** EXERCISE DESCRIPTION **
Please report every line of the items below that contains the word "height".

[Entries on target coordinates]
• • • •

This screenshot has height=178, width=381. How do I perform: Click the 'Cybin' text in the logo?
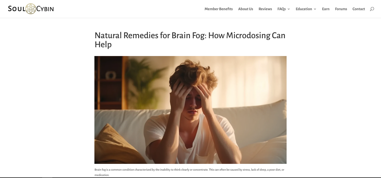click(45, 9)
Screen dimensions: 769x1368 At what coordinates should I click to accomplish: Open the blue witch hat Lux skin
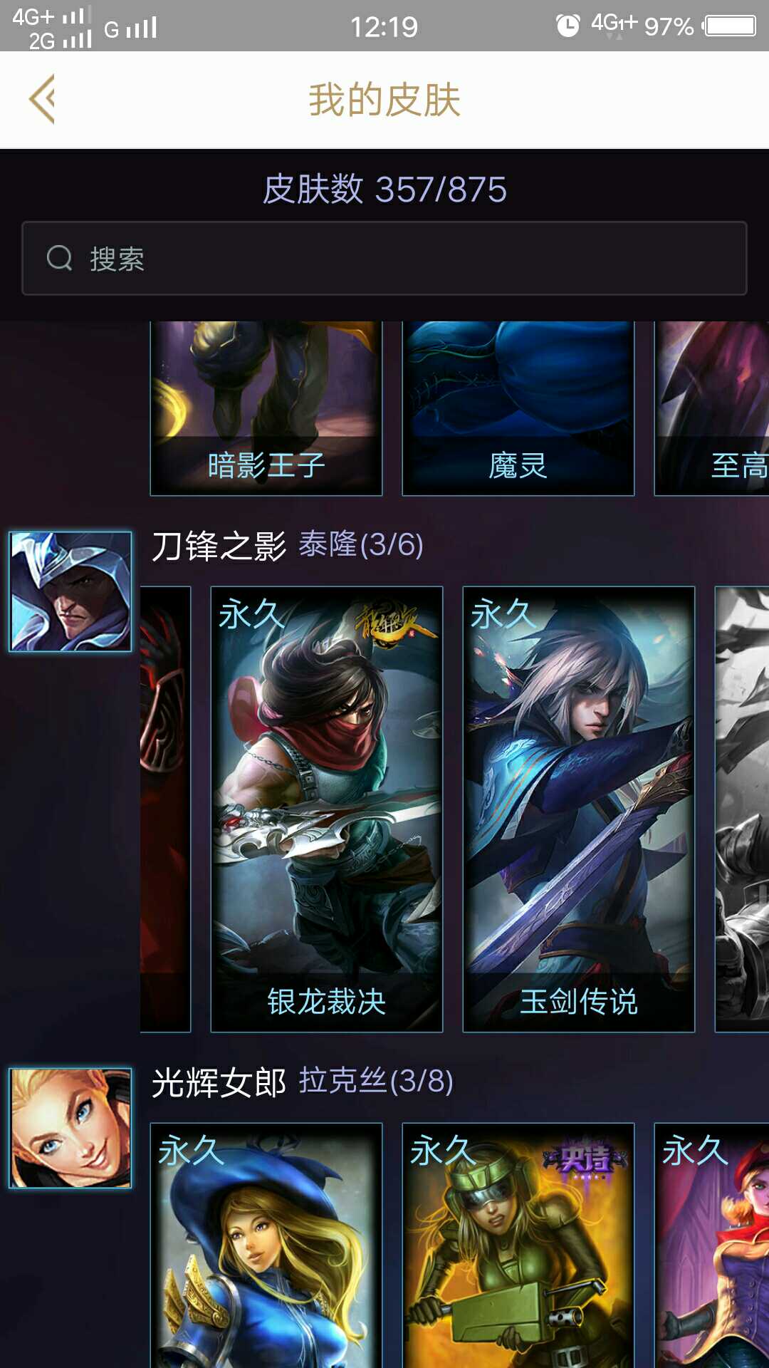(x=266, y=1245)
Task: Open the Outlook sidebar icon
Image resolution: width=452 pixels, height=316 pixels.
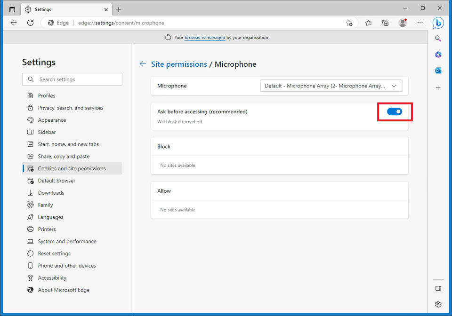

• • • •

** TASK ANSWER **
This screenshot has height=178, width=381. How do I perform: Click the 'Cybin' text in the logo?
Image resolution: width=452 pixels, height=316 pixels.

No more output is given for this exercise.